Justice

Insurance Companies Preparing For Disaster If The Supreme Court Guts Obamacare

CREDIT: AP Photo/Charles Dharapak

In an early warning of what will happen if the Supreme Court backs a legal attack on the Affordable Care Act, the American Academy of Actuaries sent a letter to Secretary of Health and Human Services (HHS) Sylvia Burwell on Tuesday asking Burwell’s department to permit insurers to raise premiums if the justices vote to defund much of the law. According to the letter, a decision against Obamacare threatens many insurance companies’ “solvency,” unless those insurers are able to raise premiums in the wake of such a decision. Needless to say, if an insurer becomes insolvent, that endangers its customers’ ability to pay for their health care.

King v. Burwell is the lawsuit seeking to cut off tax credits that enable many people to pay for health insurance in close to three dozen states. Should this lawsuit succeed, millions of Americans will become uninsured and an estimated 9,800 will die every year.

The actuaries’ letter describes what will happen to the insurance industry itself as millions of American families are coping with their sudden inability to afford health care. “If federal premium tax credits are no longer available to eligible enrollees in FFM states, enrollment could decline precipitously,” the letter explains. “Moreover, individuals with high-cost health care needs would be more likely to remain enrolled, while those with low-cost health care needs would be more likely to exit the market.”

Once this cycle begins, it can potentially trigger a death spiral. As healthy people drop their insurance, the insurance companies themselves would no longer have the funds they need to cover their sick customers’ health costs — forcing those insurers to raise premiums even more in order to meet their expenses. Once that happens, however, even more healthy people are likely to drop out of the market. Which will cause premiums to go up again. Which will cause more healthy people to drop their insurance. Which will cause premiums to go up. Such a death spiral could potentially collapse the individual insurance market in many states.

Even in a more optimistic scenario, however, the picture is still rather grim. HHS data shows that the average Obamacare consumer who receives a tax credit would face an immediate 322 percent premium hike if they lost that credit. The shocks to the insurance market, according to a RAND study, would then raise premiums by an additional 47 percent.

The thrust of the actuaries letter extends beyond dark predictions of what could happen if the Supreme Court sides with the plaintiffs in King to ask Secretary Burwell to essentially save many insurers from insolvency. Under existing HHS regulations, “for 2015, premiums are already in place and ACA regulations prohibit mid-year premium changes.” Similarly, health insurers “are required to file their 2016 plan year premiums by May 15,” more than a month before the justices are likely to hand down their decision in King. Thus, under current rules, the insurance industry will not be able to protect itself from an adverse decision from the Supreme Court. According to the letter, this problem raises “solvency concerns” because, in the event of a decision to defund Obamacare, existing “premiums likely would be insufficient to cover claims” by people with significant health expenses.

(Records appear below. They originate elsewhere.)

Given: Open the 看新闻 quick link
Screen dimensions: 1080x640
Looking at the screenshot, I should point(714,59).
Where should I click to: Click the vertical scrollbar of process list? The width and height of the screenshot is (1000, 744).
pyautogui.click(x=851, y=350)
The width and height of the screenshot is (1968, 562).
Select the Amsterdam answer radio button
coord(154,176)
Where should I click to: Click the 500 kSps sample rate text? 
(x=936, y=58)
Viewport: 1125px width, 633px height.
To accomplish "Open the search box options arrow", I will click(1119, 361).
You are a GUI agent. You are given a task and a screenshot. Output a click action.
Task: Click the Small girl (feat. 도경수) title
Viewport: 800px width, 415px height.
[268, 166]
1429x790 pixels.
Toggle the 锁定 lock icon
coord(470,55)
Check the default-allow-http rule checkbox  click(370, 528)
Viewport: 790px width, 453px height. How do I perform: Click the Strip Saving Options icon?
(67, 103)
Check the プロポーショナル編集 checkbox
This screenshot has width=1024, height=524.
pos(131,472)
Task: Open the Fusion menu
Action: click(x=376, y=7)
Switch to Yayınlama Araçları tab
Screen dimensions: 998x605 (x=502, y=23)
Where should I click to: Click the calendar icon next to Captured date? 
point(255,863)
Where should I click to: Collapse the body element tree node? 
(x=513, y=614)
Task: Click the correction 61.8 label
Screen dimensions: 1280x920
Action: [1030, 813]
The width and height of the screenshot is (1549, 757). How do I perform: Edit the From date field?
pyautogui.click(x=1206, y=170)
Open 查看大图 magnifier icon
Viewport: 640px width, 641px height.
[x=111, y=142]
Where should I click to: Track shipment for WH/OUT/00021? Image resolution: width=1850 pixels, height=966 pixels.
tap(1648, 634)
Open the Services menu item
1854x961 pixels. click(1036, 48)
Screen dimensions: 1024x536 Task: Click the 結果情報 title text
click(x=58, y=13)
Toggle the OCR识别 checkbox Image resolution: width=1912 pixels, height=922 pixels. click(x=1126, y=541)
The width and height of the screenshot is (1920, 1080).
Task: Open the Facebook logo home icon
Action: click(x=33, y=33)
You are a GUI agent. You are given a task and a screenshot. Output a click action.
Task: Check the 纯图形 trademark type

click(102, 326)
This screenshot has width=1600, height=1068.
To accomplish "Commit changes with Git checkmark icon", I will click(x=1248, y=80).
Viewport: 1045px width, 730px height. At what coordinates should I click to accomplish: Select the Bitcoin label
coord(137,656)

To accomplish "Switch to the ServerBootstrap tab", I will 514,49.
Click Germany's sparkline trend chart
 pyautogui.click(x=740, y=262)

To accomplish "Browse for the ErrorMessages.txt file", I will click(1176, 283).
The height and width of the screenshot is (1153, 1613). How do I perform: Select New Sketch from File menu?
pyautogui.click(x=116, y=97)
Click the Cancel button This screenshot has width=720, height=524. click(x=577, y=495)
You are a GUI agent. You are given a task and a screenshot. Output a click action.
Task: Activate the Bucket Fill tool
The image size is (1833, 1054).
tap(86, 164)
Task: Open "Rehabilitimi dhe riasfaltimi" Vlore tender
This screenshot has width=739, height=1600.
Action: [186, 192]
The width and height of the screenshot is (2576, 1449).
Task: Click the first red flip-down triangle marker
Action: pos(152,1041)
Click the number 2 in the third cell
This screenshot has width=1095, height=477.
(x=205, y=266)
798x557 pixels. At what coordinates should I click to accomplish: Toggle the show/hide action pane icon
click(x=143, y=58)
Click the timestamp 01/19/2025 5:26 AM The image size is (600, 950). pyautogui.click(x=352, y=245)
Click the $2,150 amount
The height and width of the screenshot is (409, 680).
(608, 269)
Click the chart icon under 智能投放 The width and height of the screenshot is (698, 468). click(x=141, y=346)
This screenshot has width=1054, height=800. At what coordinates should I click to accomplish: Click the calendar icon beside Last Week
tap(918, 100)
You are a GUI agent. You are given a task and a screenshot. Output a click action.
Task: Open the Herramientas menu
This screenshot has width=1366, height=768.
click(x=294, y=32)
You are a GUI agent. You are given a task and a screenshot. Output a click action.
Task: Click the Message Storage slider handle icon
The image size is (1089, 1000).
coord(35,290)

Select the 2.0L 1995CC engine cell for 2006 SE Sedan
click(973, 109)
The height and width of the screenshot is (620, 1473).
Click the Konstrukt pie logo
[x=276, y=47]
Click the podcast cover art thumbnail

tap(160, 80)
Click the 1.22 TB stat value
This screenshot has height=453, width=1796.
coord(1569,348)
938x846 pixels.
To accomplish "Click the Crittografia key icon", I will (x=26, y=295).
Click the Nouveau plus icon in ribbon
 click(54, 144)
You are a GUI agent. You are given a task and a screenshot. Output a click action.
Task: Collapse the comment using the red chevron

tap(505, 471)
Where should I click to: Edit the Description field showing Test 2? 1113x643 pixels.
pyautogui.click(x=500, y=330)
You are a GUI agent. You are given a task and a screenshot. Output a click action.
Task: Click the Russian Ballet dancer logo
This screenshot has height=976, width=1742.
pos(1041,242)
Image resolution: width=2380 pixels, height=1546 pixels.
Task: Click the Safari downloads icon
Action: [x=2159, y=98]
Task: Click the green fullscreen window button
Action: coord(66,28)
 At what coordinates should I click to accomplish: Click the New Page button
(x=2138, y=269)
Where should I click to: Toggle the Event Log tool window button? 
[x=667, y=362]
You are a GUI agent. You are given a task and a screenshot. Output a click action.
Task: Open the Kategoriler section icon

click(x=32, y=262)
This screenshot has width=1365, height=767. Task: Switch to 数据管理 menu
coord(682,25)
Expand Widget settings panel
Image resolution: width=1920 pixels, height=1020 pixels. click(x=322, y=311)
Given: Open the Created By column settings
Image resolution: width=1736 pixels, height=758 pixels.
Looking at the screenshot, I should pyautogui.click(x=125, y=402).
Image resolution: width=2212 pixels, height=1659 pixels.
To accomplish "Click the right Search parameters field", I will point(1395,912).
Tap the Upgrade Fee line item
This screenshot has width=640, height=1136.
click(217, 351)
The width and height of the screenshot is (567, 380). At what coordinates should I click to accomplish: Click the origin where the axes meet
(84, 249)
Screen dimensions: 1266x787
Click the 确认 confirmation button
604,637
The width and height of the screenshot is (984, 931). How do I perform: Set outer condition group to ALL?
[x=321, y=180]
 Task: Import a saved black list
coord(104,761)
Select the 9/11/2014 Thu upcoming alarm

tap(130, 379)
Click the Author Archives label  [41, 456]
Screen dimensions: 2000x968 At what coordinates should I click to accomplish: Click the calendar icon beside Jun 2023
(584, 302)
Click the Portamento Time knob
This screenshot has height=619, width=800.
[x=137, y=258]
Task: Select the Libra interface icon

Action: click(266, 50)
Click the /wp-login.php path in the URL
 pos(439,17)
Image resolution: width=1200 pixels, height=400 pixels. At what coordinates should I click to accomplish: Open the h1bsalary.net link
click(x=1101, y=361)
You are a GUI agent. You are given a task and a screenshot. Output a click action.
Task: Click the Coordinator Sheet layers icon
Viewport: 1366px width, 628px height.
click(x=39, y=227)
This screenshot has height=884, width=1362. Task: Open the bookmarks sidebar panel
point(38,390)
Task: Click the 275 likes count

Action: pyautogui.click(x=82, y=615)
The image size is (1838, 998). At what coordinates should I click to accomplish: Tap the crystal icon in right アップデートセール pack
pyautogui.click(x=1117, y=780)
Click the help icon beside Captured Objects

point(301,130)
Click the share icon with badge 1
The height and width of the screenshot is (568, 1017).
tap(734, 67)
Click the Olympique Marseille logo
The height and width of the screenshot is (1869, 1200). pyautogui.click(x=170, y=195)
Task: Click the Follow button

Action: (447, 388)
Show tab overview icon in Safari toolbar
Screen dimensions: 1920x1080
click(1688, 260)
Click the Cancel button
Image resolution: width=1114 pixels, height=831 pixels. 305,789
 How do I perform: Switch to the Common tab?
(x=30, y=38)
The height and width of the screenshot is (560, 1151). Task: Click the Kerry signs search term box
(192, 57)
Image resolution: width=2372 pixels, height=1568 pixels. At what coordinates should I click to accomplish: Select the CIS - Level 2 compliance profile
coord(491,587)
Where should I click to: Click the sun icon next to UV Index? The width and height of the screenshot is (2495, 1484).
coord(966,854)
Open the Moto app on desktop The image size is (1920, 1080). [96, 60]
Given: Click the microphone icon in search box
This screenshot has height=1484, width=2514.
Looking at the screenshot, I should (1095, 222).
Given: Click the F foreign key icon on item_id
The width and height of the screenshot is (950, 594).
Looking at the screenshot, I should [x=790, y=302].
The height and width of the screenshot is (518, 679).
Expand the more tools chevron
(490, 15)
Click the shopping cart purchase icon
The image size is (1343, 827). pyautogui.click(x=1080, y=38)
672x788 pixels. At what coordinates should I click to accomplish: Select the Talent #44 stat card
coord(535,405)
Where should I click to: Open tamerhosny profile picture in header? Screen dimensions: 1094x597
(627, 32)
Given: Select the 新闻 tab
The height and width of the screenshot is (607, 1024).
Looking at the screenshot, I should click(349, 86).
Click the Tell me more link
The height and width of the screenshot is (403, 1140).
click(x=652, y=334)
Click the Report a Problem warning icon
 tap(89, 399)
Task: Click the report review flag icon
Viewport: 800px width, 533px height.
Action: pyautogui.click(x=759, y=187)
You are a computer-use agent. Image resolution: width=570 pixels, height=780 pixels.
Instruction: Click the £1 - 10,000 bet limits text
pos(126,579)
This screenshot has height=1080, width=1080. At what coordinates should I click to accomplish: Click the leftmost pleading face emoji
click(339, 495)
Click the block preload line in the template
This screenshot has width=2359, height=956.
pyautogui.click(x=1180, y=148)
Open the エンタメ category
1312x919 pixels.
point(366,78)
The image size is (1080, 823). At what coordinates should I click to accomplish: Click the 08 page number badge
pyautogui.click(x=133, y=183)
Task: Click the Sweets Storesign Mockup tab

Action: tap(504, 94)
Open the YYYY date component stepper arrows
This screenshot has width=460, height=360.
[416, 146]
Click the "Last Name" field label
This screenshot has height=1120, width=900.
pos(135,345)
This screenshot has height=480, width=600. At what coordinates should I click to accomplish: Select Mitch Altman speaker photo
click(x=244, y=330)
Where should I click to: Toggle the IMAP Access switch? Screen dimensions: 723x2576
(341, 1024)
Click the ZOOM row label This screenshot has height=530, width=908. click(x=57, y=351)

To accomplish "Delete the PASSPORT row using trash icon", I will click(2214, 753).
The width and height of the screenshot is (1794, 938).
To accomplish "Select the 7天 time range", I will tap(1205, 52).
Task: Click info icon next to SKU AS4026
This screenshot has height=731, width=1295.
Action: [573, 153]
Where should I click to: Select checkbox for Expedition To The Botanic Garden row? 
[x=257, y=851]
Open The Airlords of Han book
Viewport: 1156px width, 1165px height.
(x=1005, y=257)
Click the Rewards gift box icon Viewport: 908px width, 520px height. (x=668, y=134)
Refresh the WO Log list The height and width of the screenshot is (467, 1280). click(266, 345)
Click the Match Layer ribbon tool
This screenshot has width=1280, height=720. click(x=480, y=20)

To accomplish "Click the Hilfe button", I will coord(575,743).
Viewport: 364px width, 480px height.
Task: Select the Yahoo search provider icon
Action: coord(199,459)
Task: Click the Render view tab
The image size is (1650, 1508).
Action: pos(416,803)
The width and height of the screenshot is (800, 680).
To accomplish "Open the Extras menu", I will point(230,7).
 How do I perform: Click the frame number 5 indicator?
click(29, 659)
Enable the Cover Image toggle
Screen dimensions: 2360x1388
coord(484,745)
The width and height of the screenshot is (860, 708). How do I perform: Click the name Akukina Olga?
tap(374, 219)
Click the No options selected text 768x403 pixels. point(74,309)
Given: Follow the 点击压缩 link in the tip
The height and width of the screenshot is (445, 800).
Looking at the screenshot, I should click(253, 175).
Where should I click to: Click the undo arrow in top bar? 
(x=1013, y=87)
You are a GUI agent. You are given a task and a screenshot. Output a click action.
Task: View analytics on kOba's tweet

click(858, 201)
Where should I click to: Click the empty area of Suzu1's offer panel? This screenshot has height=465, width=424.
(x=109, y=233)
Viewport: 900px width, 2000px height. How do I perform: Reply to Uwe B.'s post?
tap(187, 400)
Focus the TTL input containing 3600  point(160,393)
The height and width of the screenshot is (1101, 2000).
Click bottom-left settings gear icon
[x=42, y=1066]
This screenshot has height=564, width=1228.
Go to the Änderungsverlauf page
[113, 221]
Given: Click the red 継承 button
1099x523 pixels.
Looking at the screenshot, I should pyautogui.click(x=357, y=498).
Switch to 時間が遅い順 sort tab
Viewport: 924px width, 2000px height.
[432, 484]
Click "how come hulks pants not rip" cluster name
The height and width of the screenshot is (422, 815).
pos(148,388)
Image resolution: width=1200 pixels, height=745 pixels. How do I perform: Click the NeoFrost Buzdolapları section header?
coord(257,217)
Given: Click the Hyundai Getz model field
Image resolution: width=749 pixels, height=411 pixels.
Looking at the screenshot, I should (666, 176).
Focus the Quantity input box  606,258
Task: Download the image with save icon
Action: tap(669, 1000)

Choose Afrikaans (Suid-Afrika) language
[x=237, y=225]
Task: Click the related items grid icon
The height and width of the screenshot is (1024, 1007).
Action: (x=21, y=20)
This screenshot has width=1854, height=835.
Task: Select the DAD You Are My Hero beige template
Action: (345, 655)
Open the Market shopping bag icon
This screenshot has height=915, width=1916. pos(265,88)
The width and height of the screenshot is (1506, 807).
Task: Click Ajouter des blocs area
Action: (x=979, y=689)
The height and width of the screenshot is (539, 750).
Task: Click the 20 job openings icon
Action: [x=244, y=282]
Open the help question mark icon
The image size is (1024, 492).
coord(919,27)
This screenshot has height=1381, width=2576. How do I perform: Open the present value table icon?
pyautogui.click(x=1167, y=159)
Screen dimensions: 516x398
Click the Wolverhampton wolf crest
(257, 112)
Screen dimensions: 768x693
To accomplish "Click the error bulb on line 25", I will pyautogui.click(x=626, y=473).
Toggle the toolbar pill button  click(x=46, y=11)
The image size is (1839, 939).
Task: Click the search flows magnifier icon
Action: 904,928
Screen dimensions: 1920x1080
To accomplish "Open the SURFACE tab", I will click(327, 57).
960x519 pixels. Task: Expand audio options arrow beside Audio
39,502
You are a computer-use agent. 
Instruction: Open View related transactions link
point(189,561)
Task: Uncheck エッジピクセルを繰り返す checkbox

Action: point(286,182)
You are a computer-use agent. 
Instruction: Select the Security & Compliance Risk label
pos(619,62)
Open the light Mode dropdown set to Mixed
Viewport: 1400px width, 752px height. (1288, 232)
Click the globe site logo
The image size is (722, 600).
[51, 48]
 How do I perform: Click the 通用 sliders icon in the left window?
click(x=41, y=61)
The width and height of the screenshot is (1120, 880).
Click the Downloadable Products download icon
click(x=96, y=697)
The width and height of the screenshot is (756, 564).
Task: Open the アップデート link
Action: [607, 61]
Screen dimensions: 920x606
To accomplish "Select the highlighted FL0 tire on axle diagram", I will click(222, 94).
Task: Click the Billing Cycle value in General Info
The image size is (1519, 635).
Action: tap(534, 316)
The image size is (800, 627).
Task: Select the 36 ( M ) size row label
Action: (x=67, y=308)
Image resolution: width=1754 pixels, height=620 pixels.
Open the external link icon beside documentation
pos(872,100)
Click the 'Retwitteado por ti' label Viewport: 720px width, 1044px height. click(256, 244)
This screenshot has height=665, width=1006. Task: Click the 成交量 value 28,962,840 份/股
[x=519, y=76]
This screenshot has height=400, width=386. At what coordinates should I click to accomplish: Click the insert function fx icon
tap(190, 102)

The May 15 deadline raised by the letter also presents another problem that could arise even if the Supreme Court ultimately decides not to take health care away from millions of Americans. Insurers may be reluctant to sell plans on Affordable Care Act exchanges — or they may sell those plans at elevated prices — because they are fearful of what could happen in King. Burwell, most likely, can mitigate this problem by following the actuaries’ recommendations to give insurance companies more flexibility in the event of an adverse decision from the justices. But King could still generate enough terror within the insurance industry to drive up premiums or keep insurers out of the market — even if the justices ultimately recognize that the law is not on the King plaintiffs’ side.